====== The records ======
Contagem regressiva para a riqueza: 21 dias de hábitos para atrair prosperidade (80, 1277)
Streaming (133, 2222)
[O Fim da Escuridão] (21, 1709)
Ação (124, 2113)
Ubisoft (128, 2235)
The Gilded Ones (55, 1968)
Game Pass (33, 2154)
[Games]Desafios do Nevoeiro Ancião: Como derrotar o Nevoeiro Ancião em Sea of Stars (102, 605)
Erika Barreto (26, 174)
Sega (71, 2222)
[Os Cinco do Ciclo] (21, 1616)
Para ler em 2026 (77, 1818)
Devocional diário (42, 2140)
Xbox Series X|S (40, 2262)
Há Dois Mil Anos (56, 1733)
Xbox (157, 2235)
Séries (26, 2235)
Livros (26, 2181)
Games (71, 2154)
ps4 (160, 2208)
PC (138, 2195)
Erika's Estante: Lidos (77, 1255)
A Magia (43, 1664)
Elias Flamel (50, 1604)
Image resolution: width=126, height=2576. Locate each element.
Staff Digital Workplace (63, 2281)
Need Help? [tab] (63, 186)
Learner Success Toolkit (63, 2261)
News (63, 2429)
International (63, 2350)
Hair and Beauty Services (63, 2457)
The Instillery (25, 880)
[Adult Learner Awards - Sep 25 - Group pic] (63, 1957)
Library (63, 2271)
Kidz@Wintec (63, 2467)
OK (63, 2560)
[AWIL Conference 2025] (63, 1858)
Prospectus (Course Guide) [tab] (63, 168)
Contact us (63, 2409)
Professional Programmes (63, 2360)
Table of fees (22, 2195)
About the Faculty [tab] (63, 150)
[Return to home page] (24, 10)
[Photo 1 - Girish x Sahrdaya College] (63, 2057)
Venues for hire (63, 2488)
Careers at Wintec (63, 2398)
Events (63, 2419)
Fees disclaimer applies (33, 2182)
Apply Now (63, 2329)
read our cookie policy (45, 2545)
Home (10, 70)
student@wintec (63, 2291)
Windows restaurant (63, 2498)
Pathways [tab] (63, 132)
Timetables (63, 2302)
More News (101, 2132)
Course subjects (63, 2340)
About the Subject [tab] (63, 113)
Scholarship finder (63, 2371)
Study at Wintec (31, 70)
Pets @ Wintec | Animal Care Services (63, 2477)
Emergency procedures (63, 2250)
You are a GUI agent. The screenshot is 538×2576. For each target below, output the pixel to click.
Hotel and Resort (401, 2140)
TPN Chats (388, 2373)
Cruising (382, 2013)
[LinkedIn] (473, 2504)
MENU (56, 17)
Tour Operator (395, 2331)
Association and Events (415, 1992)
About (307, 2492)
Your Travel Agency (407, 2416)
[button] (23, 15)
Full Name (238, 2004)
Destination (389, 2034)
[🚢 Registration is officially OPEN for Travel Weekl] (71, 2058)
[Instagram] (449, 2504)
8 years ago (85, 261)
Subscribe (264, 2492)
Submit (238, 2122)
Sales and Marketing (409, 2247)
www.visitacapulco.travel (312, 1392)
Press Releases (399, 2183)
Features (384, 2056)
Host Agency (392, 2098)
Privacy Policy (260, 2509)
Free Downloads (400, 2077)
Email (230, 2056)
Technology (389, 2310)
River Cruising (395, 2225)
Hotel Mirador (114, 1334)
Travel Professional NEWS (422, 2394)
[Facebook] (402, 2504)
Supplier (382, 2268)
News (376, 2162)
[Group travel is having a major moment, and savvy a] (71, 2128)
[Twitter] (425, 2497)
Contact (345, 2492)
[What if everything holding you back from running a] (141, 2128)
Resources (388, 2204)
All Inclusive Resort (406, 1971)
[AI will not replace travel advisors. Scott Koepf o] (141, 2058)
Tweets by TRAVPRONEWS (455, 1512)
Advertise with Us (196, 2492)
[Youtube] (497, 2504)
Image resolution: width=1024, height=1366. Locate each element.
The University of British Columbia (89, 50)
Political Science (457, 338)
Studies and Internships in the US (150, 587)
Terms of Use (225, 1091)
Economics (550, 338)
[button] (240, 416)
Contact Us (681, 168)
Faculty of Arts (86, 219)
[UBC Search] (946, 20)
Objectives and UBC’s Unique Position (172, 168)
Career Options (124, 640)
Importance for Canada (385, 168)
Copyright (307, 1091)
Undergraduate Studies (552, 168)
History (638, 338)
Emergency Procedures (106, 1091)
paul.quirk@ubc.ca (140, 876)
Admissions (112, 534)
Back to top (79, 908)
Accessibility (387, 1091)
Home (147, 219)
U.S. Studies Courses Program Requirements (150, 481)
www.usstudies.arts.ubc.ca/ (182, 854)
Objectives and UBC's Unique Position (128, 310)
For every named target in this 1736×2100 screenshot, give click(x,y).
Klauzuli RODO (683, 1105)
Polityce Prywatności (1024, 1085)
======
• _Instructions to follow_: Write out exactly the lines that fall from the line with "News (63, 2429)" to the line with "Study at Wintec (31, 70)" in the records above, keeping both ends.

• _Written reply_:
News (63, 2429)
International (63, 2350)
Hair and Beauty Services (63, 2457)
The Instillery (25, 880)
[Adult Learner Awards - Sep 25 - Group pic] (63, 1957)
Library (63, 2271)
Kidz@Wintec (63, 2467)
OK (63, 2560)
[AWIL Conference 2025] (63, 1858)
Prospectus (Course Guide) [tab] (63, 168)
Contact us (63, 2409)
Professional Programmes (63, 2360)
Table of fees (22, 2195)
About the Faculty [tab] (63, 150)
[Return to home page] (24, 10)
[Photo 1 - Girish x Sahrdaya College] (63, 2057)
Venues for hire (63, 2488)
Careers at Wintec (63, 2398)
Events (63, 2419)
Fees disclaimer applies (33, 2182)
Apply Now (63, 2329)
read our cookie policy (45, 2545)
Home (10, 70)
student@wintec (63, 2291)
Windows restaurant (63, 2498)
Pathways [tab] (63, 132)
Timetables (63, 2302)
More News (101, 2132)
Course subjects (63, 2340)
About the Subject [tab] (63, 113)
Scholarship finder (63, 2371)
Study at Wintec (31, 70)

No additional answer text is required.